The question had stopped being whether reunification would occur, with the issue at that point being the way in which it would be accomplished in the economic, social and legal spheres.
The Unification Treaty was negotiated in just eight weeks and had been preceded by another agreement on monetary, political and social unification. What was still lacking, however, was agreement on the basis for political and legal unification of the western and eastern zones.
The head of the negotiating team for the Federal Republic of Germany – the Western portion – was then-Interior Minister Wolfgang Schaeuble, while the GDR’s team was headed by that regime’s secretary of state, Guenther Krausse.
According to the constitution of West Germany, two possibilities were available for defining the basis of reunification.
The first was set forth in Article 23, and it permitted the newly reunified Germany to take over the constitutional order of West Germany. The second, based on Article 146, set forth the creation of a new common Constitution for the two portions of greater Germany.
The first solution was the one selected and this accelerated the process of reunification.
Critics of that option said that a constitutional debate prior to the adoption of a new constitution would have created – especially in the western portion of the country – greater awareness of what reunification implied, while Germans in the eastern part would have felt greater participation in the process.

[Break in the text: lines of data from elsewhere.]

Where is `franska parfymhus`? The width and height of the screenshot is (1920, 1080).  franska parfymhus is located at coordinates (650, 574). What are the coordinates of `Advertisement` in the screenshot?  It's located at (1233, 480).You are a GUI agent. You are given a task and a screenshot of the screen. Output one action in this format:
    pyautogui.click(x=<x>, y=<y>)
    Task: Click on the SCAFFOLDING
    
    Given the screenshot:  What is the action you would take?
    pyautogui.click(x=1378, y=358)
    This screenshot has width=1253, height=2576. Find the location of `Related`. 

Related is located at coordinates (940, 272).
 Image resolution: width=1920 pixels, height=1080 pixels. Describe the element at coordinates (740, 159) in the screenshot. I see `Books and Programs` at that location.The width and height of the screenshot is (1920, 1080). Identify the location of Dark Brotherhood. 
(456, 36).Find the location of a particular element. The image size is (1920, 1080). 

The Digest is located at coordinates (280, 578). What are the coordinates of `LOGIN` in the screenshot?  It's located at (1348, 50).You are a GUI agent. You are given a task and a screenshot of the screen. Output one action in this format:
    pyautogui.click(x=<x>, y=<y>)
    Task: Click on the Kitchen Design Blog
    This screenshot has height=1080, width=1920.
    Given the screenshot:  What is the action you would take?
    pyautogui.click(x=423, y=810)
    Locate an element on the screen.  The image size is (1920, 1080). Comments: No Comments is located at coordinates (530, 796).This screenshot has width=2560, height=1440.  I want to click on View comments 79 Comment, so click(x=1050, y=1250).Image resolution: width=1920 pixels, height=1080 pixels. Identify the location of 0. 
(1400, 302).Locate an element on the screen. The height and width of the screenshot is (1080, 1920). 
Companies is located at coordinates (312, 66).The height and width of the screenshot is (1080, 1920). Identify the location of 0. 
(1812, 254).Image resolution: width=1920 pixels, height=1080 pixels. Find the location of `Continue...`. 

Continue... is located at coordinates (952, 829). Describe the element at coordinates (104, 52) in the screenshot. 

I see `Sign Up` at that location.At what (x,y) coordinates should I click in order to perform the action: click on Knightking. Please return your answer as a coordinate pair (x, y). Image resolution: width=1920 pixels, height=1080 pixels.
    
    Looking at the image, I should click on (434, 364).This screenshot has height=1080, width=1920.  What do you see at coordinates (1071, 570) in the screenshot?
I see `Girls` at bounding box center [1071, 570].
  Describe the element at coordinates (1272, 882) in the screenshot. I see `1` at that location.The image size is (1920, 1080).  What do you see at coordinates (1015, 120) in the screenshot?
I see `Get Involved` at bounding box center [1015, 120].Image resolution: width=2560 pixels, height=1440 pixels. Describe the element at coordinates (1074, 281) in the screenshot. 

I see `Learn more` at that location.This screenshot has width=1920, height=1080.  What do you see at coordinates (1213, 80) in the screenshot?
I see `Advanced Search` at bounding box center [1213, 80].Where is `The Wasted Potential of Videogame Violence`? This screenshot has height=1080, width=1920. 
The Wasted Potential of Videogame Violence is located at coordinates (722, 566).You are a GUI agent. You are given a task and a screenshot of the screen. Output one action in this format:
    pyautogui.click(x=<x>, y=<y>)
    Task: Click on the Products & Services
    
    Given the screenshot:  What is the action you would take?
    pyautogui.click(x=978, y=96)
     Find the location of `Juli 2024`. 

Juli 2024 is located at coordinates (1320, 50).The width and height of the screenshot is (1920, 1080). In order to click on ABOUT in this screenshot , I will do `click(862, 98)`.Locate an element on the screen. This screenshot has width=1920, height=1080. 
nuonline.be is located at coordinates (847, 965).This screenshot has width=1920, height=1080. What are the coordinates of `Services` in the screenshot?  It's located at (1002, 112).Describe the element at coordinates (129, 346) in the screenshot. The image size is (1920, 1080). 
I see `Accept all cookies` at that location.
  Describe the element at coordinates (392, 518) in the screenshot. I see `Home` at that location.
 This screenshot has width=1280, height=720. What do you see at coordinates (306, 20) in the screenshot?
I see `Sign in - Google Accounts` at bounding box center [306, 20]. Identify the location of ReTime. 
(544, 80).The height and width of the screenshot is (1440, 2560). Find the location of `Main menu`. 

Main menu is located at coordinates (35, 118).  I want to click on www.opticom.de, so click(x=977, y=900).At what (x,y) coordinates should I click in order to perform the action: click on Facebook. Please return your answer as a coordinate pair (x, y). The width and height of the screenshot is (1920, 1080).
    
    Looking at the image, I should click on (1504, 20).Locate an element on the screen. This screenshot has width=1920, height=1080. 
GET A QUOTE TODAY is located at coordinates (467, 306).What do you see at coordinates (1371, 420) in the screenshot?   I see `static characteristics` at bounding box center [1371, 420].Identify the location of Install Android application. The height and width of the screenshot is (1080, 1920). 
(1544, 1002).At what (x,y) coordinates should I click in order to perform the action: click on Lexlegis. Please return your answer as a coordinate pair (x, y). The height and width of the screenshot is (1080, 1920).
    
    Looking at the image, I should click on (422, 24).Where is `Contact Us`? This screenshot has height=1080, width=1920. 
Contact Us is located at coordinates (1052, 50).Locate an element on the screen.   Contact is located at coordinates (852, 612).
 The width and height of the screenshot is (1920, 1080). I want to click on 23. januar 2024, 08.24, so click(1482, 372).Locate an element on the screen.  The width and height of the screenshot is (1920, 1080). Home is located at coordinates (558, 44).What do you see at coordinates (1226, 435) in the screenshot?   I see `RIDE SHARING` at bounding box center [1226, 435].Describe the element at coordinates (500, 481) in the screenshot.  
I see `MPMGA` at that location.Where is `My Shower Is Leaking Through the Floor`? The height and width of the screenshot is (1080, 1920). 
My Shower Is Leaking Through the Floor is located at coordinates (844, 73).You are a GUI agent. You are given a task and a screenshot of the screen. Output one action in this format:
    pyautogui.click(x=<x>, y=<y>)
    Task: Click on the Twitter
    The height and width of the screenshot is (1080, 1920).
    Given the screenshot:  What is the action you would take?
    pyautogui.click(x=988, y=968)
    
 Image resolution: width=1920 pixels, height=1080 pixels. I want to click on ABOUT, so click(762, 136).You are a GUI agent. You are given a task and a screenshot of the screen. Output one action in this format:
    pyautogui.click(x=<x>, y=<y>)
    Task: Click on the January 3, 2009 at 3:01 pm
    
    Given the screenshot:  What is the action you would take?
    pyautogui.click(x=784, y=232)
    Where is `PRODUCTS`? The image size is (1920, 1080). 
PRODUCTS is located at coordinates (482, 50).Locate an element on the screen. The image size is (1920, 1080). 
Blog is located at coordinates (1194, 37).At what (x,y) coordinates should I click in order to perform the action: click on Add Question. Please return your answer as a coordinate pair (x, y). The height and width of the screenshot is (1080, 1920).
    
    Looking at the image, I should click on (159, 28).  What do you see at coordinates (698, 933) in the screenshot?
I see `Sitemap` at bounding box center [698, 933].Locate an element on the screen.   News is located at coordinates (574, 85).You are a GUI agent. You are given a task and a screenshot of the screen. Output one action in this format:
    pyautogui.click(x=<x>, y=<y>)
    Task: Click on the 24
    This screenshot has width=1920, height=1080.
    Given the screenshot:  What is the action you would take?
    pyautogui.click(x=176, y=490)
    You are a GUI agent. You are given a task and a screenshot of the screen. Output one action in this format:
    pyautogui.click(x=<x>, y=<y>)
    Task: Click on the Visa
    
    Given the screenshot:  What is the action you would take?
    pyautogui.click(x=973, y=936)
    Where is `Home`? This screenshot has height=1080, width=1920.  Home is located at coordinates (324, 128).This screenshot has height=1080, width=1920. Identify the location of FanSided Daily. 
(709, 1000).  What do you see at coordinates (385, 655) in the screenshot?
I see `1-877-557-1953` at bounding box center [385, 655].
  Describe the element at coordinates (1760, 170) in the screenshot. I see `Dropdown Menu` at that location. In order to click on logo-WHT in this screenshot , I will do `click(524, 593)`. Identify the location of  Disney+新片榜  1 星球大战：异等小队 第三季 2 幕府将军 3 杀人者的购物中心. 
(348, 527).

Defenders of the fast track noted that the window of opportunity for reunification could have closed quickly and they alluded to the coup attempt in the Soviet Union against Mikhail Gorbachev.
In any case, in the east the manner whereby reunification was being achieved was being established by western authorities. In a survey published on Monday by the MDR television network, 66 percent of respondents said that the interests of the East Germans were not sufficiently considered in the treaty.
Some 17 percent of those surveyed believe that the East Germans’ sentiments were completely ignored and just 9 percent said that their feelings were adequately considered.
That discontent is occasionally expressed at the polls, as has been seen by the rise in the eastern region of the ultrarightist Alternative for Germany and, also although in another sense, with the relatively high popularity at the polls of The Left and the now-defunct Party of Democratic Socialism.
The most radical criticism of the process talk about an “Anschluss” (annexation). The accelerated privatization of East Germany’s state-run companies led many eastern German companies to experience unemployment for the first time in their existence.
In many regards, since then living conditions have been moving closer together in the two zones and figures show that eastern Germans are significantly better off economically now than they were under the old communist regime, although many disagree with that apparent fact for various reasons.
The treaty created five new federated states – Brandenburg, Mecklenburg-Vorpommern, Saxony, Saxony-Anhalt and Thuringia – and it merged East and West Berlin into one metropolis, establishing it as the capital of the reunified nation.
In the preamble to the Constitution, which earlier had set reunification merely as a goal, it was newly declared that Germans in the 16 federated states had achieved unity.
The treaty was approved by the parliaments of both West and East Germany, and on Oct. 3, 1990, the formal reunification of the nation was finalized.